A Python pipeline that converts SLEAP pose-tracking outputs into behavioral features and exports them in formats compatible with JAABA (a MATLAB-based behavior classifier).
- Project Overview
- End-to-End Workflow
- Project Structure
- Installation and Dependencies
- Configuration
- Running the Pipeline
- Feature System Architecture
- Output Saving Behavior
- Adding a New Feature
- Current Feature Registry
- Perframe Export and JAABA Compatibility
- Output Files
This project solves the problem of going from raw multi-fly video recordings to structured, quantitative behavioral features that can be fed into a classifier such as JAABA.
The pipeline covers three stages:
- Preprocessing splitting a raw multi-arena experiment recording into per-arena folders and running SLEAP pose estimation inference.

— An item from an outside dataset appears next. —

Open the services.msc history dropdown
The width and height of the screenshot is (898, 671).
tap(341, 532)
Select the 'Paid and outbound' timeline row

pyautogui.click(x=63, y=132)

- Feature extraction loading proofread SLEAP tracks and computing a library of kinematic and pairwise features per fly per frame.
- Export writing features to an HDF5 file and converting them to JAABA-compatible MATLAB
.matfiles (perframe/directory andtrx.mat).
The end-to-end workflow has three independent stages, each invoked separately:
Raw multi-arena experiment folder
↓ split_and_inference/split_experiment_to_arenas.py
Per-arena folders (movie.avi + metadata)
↓ split_and_inference/run_sleap_inference.py [separate sleap conda env]
*.analysis.h5 (SLEAP pose tracks)
↓ run_pipeline.py
├── dataset.py → *.features.h5
├── create_perframe.py → perframe/*.mat
└── trx_mat.py → trx.mat
The final outputs (*.features.h5, perframe/, trx.mat) are ready for import into
JAABA for behavioral classification.
SleapCode/
├── config.yaml # All user configuration (edit this)
├── params.py # Loads config.yaml; exposes constants
├── dataset.py # Core feature computation and HDF5 writing
├── io_utils.py # SLEAP HDF5 loading utilities
├── preprocessing.py # Signal processing utilities (fill_missing,
│ # normalize_to_egocentric, signed_angle)
├── run_pipeline.py # Top-level batch runner (GUI entry point)
│
├── features/
│ ├── registry.py # FeatureSpec, REGISTRY, compute_item()
│ ├── ego.py # Egocentric coordinate features
│ ├── kinematics.py # Individual kinematics (speed, acceleration)
│ ├── pairwise.py # Nearest-neighbor pairwise features
│ └── wings.py # Wing angle features
│
├── perframe/
│ ├── create_perframe.py # Export features to JAABA perframe/*.mat
│ ├── trx_mat.py # Export trajectory struct to trx.mat
│ └── ds_utils.py # HDF5 iteration; safe atomic file writing
│
└── split_and_inference/
├── split_experiment_to_arenas.py # Split multi-arena recordings into per-arena folders
└── run_sleap_inference.py # Run SLEAP inference; convert .slp → .analysis.h5
Main pipeline (run_pipeline.py and everything it calls):
python >= 3.10
numpy
h5py
pandas
scipy
pyyaml
tkinter # GUI file picker (standard library)
tkfilebrowser # pip install tkfilebrowser
SLEAP inference (split_and_inference/run_sleap_inference.py):
Run in a separate sleap conda environment with SLEAP installed. This script
does not import from the rest of the codebase.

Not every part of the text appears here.